Author Topic: Bug in host using HID on USB 3.0 xHCI?  (Read 20225 times)

grantb5

  • Member
  • ***
  • Posts: 34
Bug in host using HID on USB 3.0 xHCI?
« on: January 16, 2015, 12:07:31 pm »
I know, crazy right?  Well I've stumbled on a peculiar set of circumstances in which a device I've had in the field many years causes a new PC (Dell Optiplex 3020 Win7 Pro) to HANG on reboot. Confirmed in-house and in the field, maybe also on a Lenovo, and Tsuneo confirmed it on his ASUS PC as well. (I know, name dropper).  If you have the following conditions you can get it to hang ... in my case it's the Intel eXtensible Host Controller.

  • You have an HID device, and in my testing it can be LS or FS
  • You have a bInterval on EP1 IN that is less than 4ms
  • You've decided that all the data on EP1 IN is important, every transaction.
What I mean by that is, when the host sends the Set Idle (indefinite) you go "thanks for asking, but I'd like you to accept data from me for every IN transaction you issue".  Then when the host reboots it gets stuck with a BLACK screen, prior to "Windows Starting", waiting for a quiet period (NAKing) of more than 1.5 seconds on EP1 IN before it allows the boot to proceed. The whole time the host is asking for and receiving reports on EP1 IN. But to the outside world, black screen of doom.

Try it... set up your HID device so that it never NAKs on EP1 IN (give it a meaningful packet of course), set bInterval to 2ms, plug into your xHCI USB 3.0 port and Start Menu->Restart.

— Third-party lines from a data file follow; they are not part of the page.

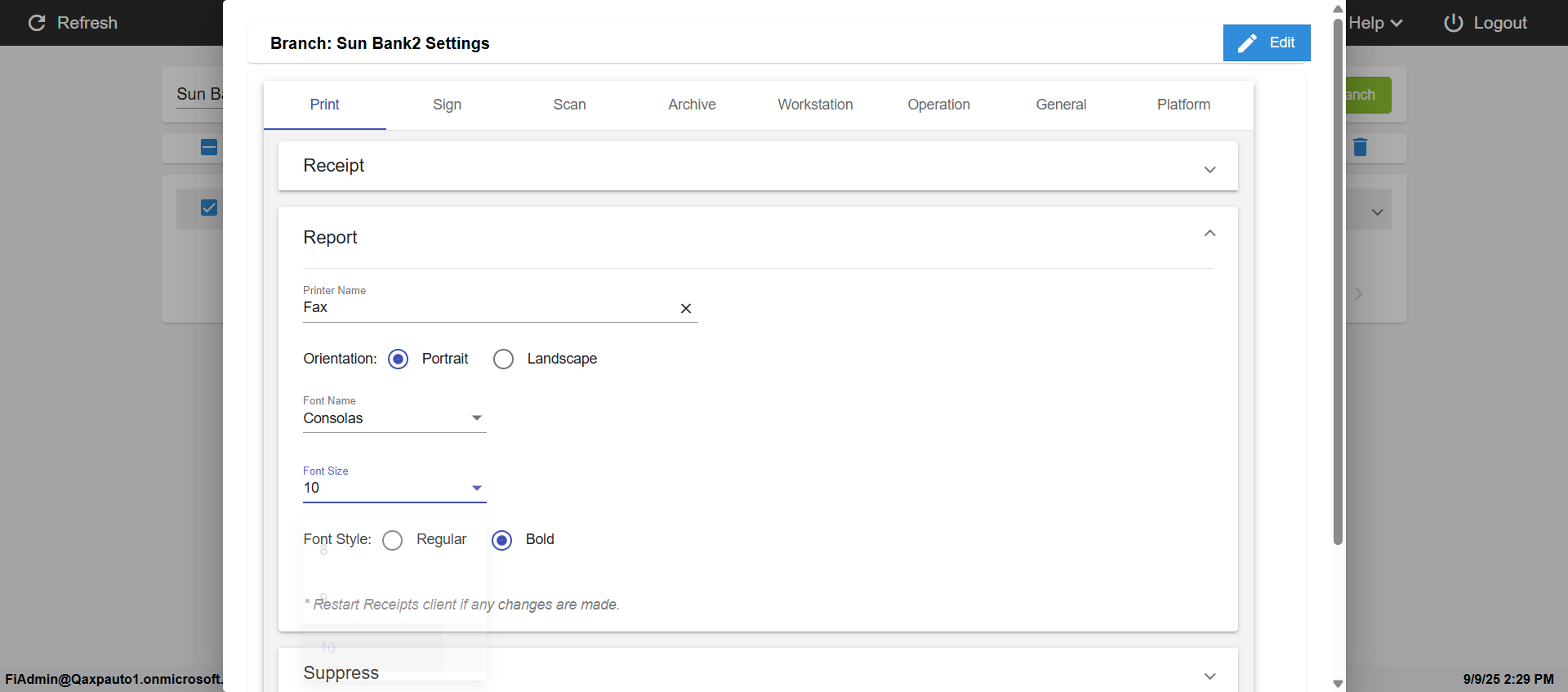Click scrollbar down arrow in dialog

point(1338,683)
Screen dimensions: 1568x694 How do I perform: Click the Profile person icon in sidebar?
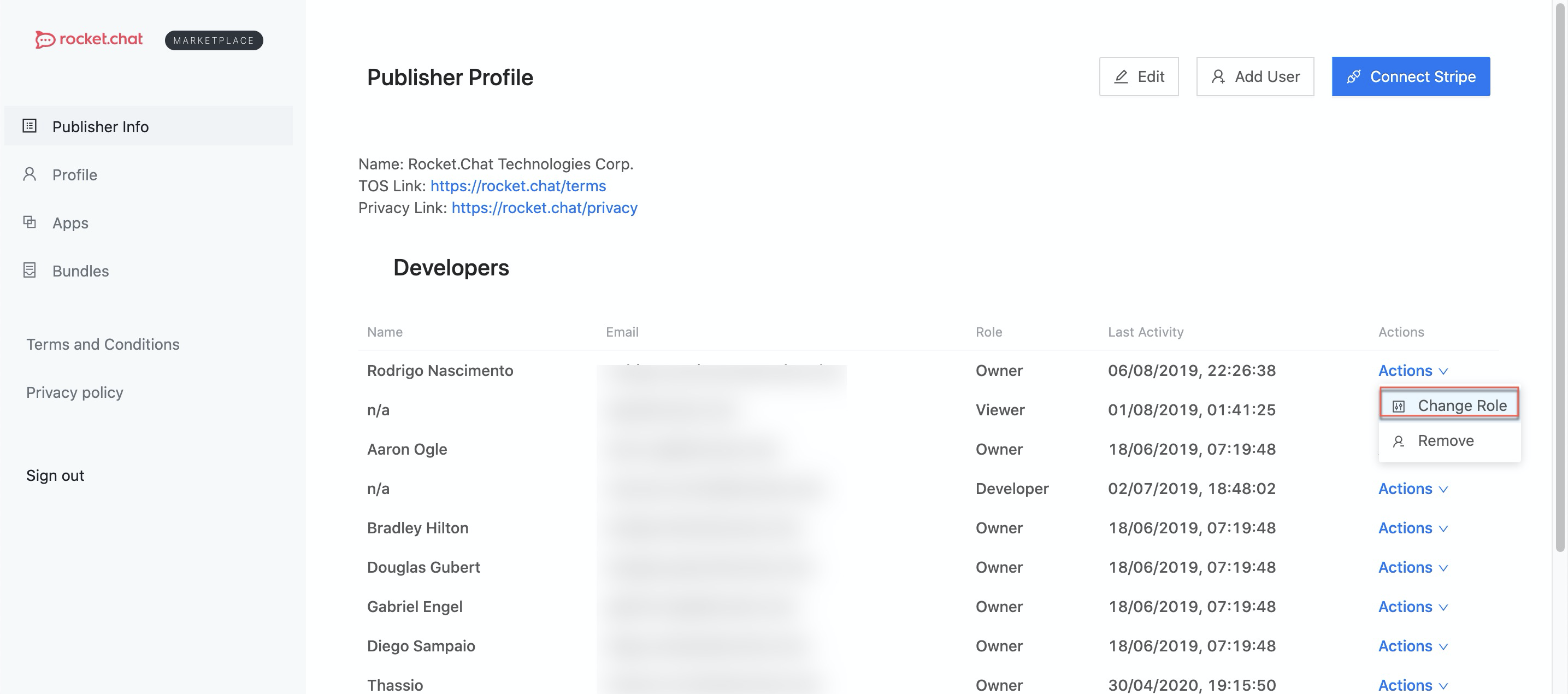(x=29, y=174)
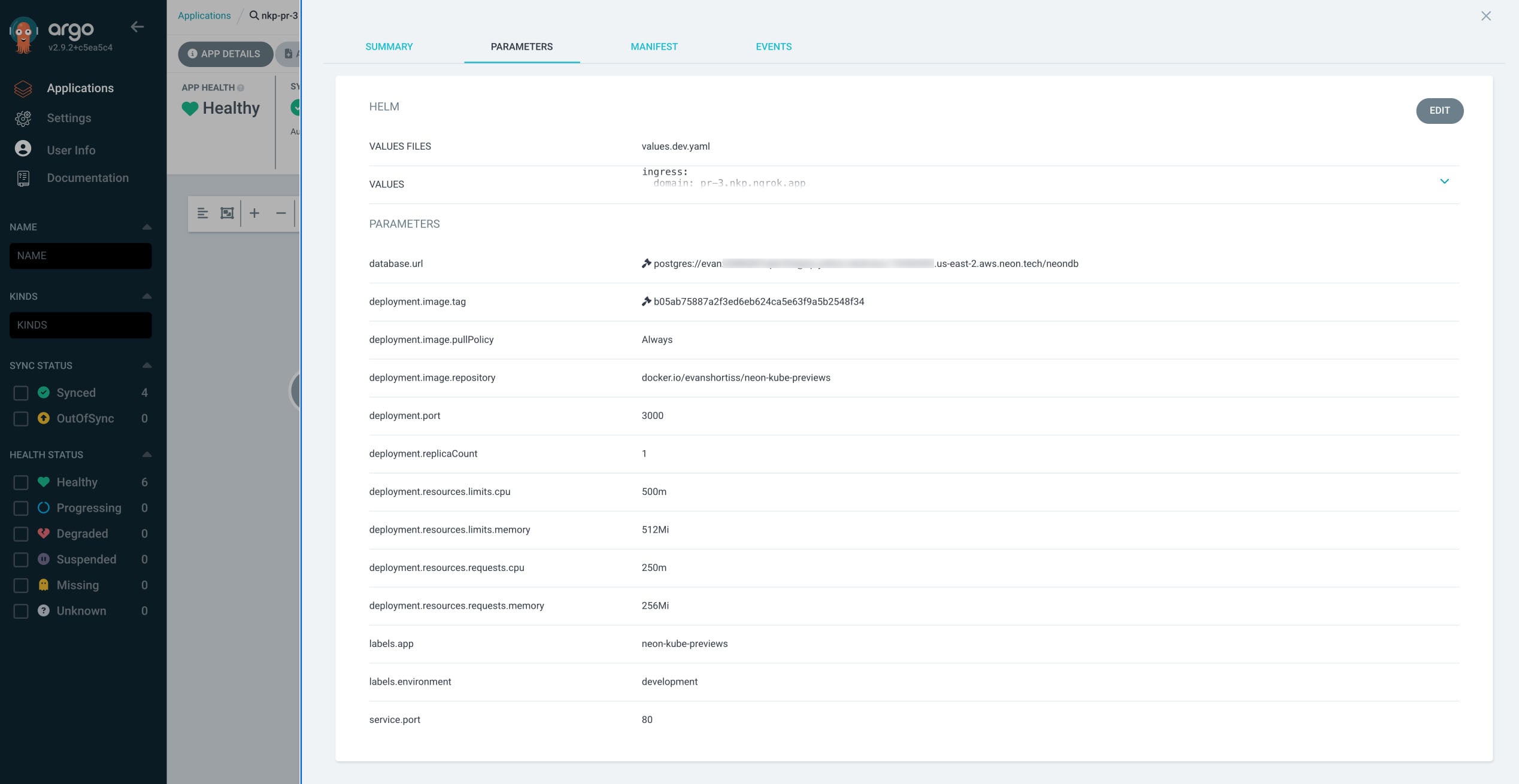The image size is (1519, 784).
Task: Collapse the SYNC STATUS filter section
Action: click(x=147, y=366)
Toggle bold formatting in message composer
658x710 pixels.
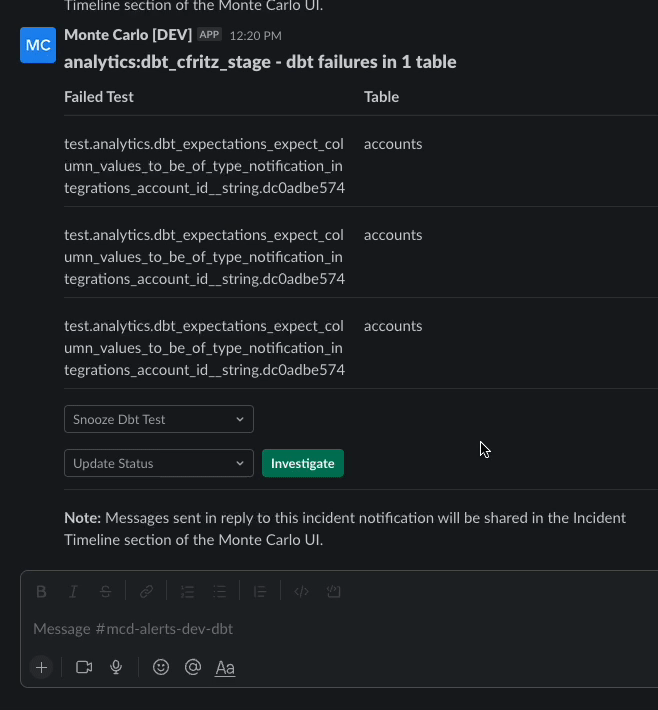41,591
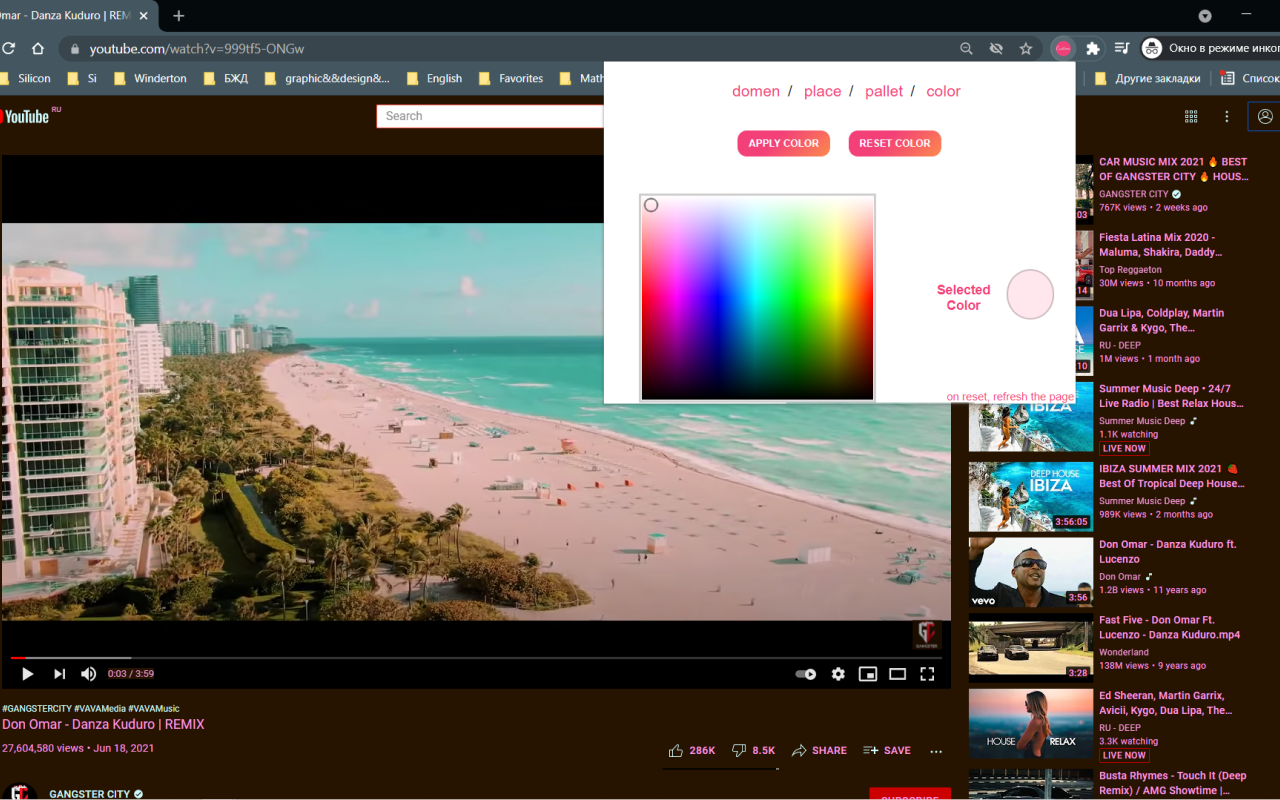The image size is (1280, 800).
Task: Enter fullscreen on the video
Action: [x=927, y=674]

My device is not a keyboard or mouse and I don't think I'm in violation of the spirit of the spec. The closest analogy I can think of is my device is something like RS232 serial cable replacement. And to throw salt in the wound, if I configure my device to actually be CDC with the control line status reported on EP1 IN at 2ms there is no problem. And that's because the CDC spec doesn't have Set Idle.

OK, go.

« Last Edit: January 21, 2015, 05:27:45 pm by grantb5 »

grantb5

  • Member
  • ***
  • Posts: 34
Re: Bug in host using HID on USB 3.0 xHCI
« Reply #1 on: January 16, 2015, 12:25:18 pm »
I should also add that if you are in fact an HID keyboard with a second IN EP setup to return the consumer control/multimedia keys on that second IN EP then it too must be silenced for an extended period after the Set Idle (all reports) command before the host will successfully reboot.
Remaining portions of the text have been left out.